Author:  OnkaBob [ Fri Jan 23, 2015 10:35 pm ]
Post subject:  Re: linear joints for wood strips/boards

I'd call that a halved lap joint and would estimate it as being close to half as strong as the original ply as well as considerably weaker than scarf or butt block joints.

The problem with it is that in 2 places there is a butt joint extending half way through the ply and since butt joints have very little bending strength it is like being reduced to half the original thickness at those points.

There is a butt joint when using butt blocks but the backing piece is the full thickness of the ply so as long as it is wide enough the joint will be close to original strength .

With the scarf there is a gradual reduction of one side as the other gradually increases so at no point is there a significant reduction in effective thickness.

As long as the joints are glued well the scarf and butt block joints are going to last but the halved lap is likely to crack at the outside half butt joint when flexed. So, for the amount of work involved to get away from butt blocks you may as well do a scarf.

Author:  LesForgue [ Fri Jan 23, 2015 10:51 pm ]
Post subject:  Re: linear joints for wood strips/boards

Thanks for the replies.

Had been wondering since I was considering buying sticks too short for the gunnels and joining them,
now if ever I do that I would try scarfing probably,

but when I seen how much clearer and straighter the 16 foot sticks are at the store, I will buy a 4 or 6 inch by 16 foot piece to rip my gunnels from. (for the JEM Trapper 15-3)

Thanks.

and Thanks Matt for this forum even being here!

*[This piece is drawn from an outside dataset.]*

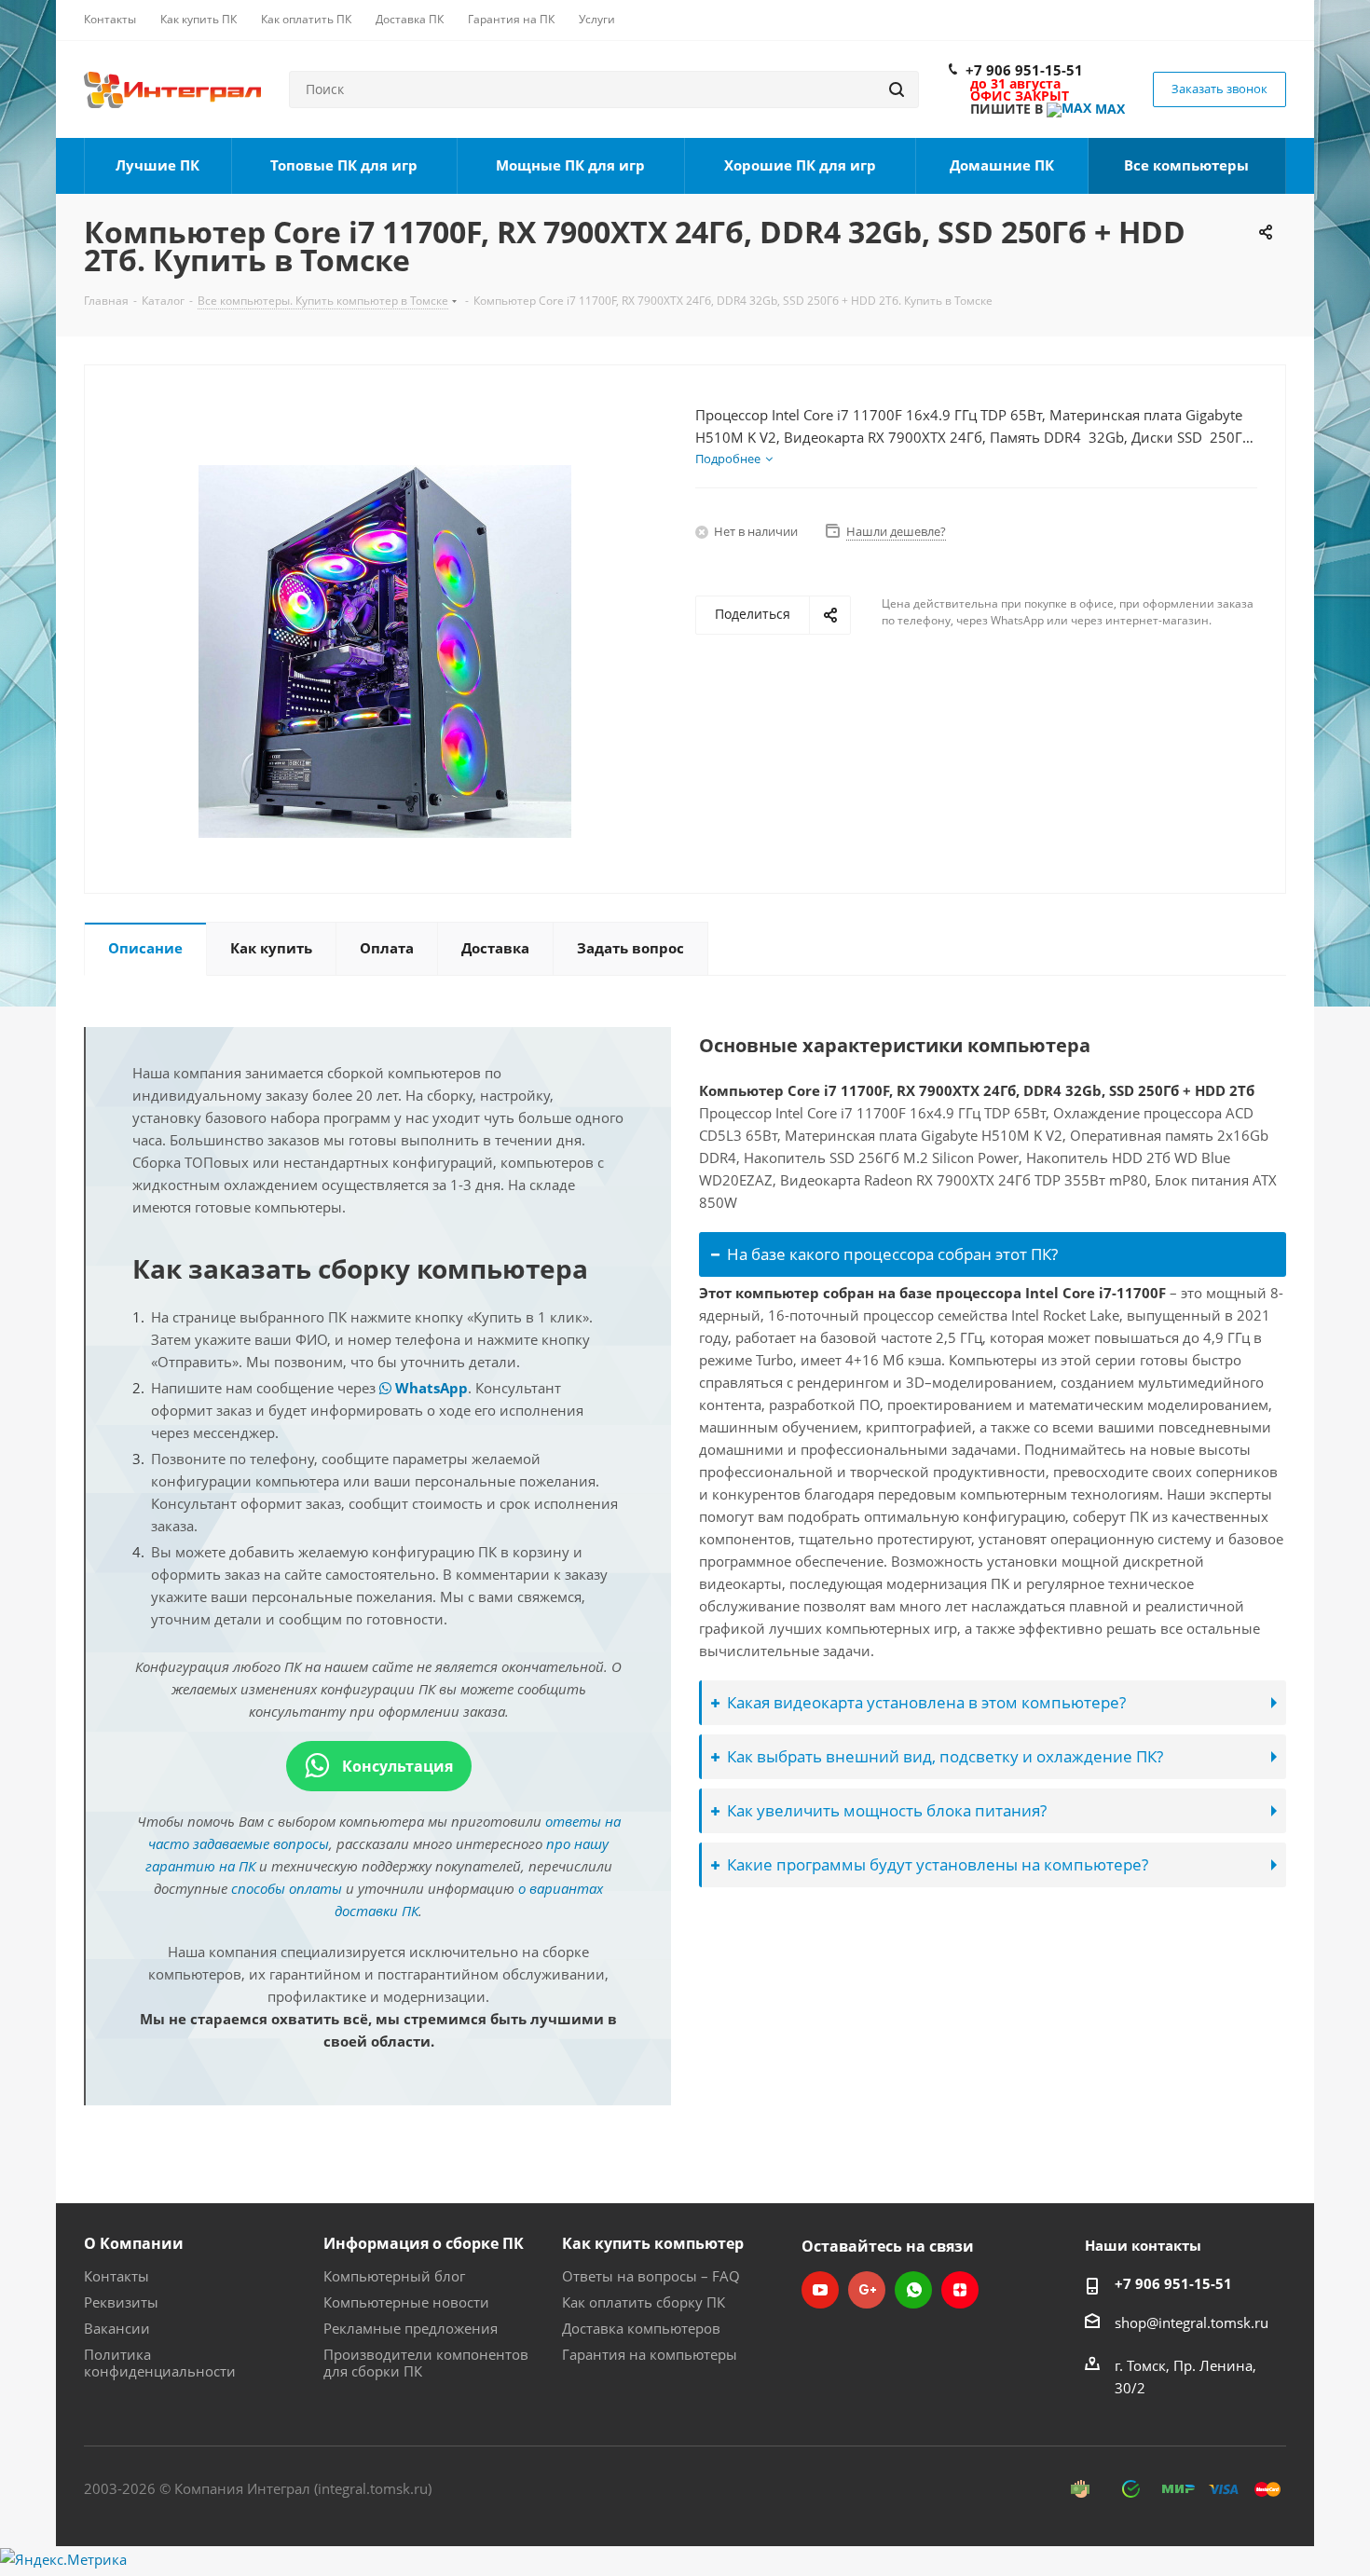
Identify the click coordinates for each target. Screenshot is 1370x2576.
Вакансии (117, 2328)
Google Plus (866, 2290)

Author:  jem [ Sat Jan 24, 2015 10:15 am ]
Post subject:  Re: linear joints for wood strips/boards

Puzzle joints work to both join and align. The tolerances of the cut have to be very precise to achieve that. We're talking like 1/32" precision. That's why they typically limited to CNC or specialized bench tooling. The panels also have to be lengthened a bit to compensate for the length of the interlocking teeth.